Pixel coordinate grounding data
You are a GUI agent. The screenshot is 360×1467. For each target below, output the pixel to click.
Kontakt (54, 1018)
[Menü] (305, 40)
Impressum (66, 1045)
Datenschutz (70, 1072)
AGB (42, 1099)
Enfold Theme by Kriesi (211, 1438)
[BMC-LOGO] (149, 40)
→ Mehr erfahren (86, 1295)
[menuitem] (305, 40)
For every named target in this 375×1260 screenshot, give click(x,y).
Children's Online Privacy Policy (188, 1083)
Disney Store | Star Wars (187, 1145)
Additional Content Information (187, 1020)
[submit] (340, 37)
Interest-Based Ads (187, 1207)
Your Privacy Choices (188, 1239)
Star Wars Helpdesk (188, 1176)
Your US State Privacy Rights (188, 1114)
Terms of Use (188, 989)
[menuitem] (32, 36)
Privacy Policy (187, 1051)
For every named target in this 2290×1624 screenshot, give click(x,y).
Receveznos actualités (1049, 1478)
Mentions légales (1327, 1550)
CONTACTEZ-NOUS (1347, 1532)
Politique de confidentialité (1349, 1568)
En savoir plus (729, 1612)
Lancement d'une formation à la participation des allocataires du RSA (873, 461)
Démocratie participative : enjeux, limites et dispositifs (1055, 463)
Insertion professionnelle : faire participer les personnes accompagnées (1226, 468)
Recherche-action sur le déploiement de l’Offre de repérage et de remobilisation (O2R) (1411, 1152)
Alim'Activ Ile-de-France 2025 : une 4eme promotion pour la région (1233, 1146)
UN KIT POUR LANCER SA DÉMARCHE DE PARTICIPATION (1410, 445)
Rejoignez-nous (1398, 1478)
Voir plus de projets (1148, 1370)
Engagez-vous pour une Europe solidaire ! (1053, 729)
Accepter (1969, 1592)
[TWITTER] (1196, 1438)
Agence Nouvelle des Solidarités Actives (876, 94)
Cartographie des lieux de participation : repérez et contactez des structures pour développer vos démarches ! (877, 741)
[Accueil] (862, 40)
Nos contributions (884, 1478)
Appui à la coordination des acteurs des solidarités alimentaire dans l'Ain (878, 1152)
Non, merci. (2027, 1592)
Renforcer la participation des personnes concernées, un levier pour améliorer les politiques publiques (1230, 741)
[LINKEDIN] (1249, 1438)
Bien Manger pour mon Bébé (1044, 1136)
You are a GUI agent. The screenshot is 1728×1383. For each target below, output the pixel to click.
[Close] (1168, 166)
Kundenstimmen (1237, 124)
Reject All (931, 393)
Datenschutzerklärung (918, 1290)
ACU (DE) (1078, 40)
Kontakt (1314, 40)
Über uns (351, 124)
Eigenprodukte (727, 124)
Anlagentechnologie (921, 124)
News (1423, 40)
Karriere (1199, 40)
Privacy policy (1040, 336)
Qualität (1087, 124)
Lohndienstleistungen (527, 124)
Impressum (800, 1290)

TASK DIRECTIONS -
Reproduce each entry above exactly, keeping every word.

SOLVED EXERCISE -
You are a GUI agent. The screenshot is 360×1467. For each target below, output the pixel to click.
Kontakt (54, 1018)
[Menü] (305, 40)
Impressum (66, 1045)
Datenschutz (70, 1072)
AGB (42, 1099)
Enfold Theme by Kriesi (211, 1438)
[BMC-LOGO] (149, 40)
→ Mehr erfahren (86, 1295)
[menuitem] (305, 40)
For every named target in this 375×1260 screenshot, give click(x,y).
Children's Online Privacy Policy (188, 1083)
Disney Store | Star Wars (187, 1145)
Additional Content Information (187, 1020)
[submit] (340, 37)
Interest-Based Ads (187, 1207)
Your Privacy Choices (188, 1239)
Star Wars Helpdesk (188, 1176)
Your US State Privacy Rights (188, 1114)
Terms of Use (188, 989)
[menuitem] (32, 36)
Privacy Policy (187, 1051)
For every named target in this 2290×1624 screenshot, give click(x,y).
Receveznos actualités (1049, 1478)
Mentions légales (1327, 1550)
CONTACTEZ-NOUS (1347, 1532)
Politique de confidentialité (1349, 1568)
En savoir plus (729, 1612)
Lancement d'une formation à la participation des allocataires du RSA (873, 461)
Démocratie participative : enjeux, limites et dispositifs (1055, 463)
Insertion professionnelle : faire participer les personnes accompagnées (1226, 468)
Recherche-action sur le déploiement de l’Offre de repérage et de remobilisation (O2R) (1411, 1152)
Alim'Activ Ile-de-France 2025 : une 4eme promotion pour la région (1233, 1146)
UN KIT POUR LANCER SA DÉMARCHE DE PARTICIPATION (1410, 445)
Rejoignez-nous (1398, 1478)
Voir plus de projets (1148, 1370)
Engagez-vous pour une Europe solidaire ! (1053, 729)
Accepter (1969, 1592)
[TWITTER] (1196, 1438)
Agence Nouvelle des Solidarités Actives (876, 94)
Cartographie des lieux de participation : repérez et contactez des structures pour développer vos démarches ! (877, 741)
[Accueil] (862, 40)
Nos contributions (884, 1478)
Appui à la coordination des acteurs des solidarités alimentaire dans l'Ain (878, 1152)
Non, merci. (2027, 1592)
Renforcer la participation des personnes concernées, un levier pour améliorer les politiques publiques (1230, 741)
[LINKEDIN] (1249, 1438)
Bien Manger pour mon Bébé (1044, 1136)
You are a GUI agent. The screenshot is 1728×1383. For each target below, output the pixel to click.
[Close] (1168, 166)
Kundenstimmen (1237, 124)
Reject All (931, 393)
Datenschutzerklärung (918, 1290)
ACU (DE) (1078, 40)
Kontakt (1314, 40)
Über uns (351, 124)
Eigenprodukte (727, 124)
Anlagentechnologie (921, 124)
News (1423, 40)
Karriere (1199, 40)
Privacy policy (1040, 336)
Qualität (1087, 124)
Lohndienstleistungen (527, 124)
Impressum (800, 1290)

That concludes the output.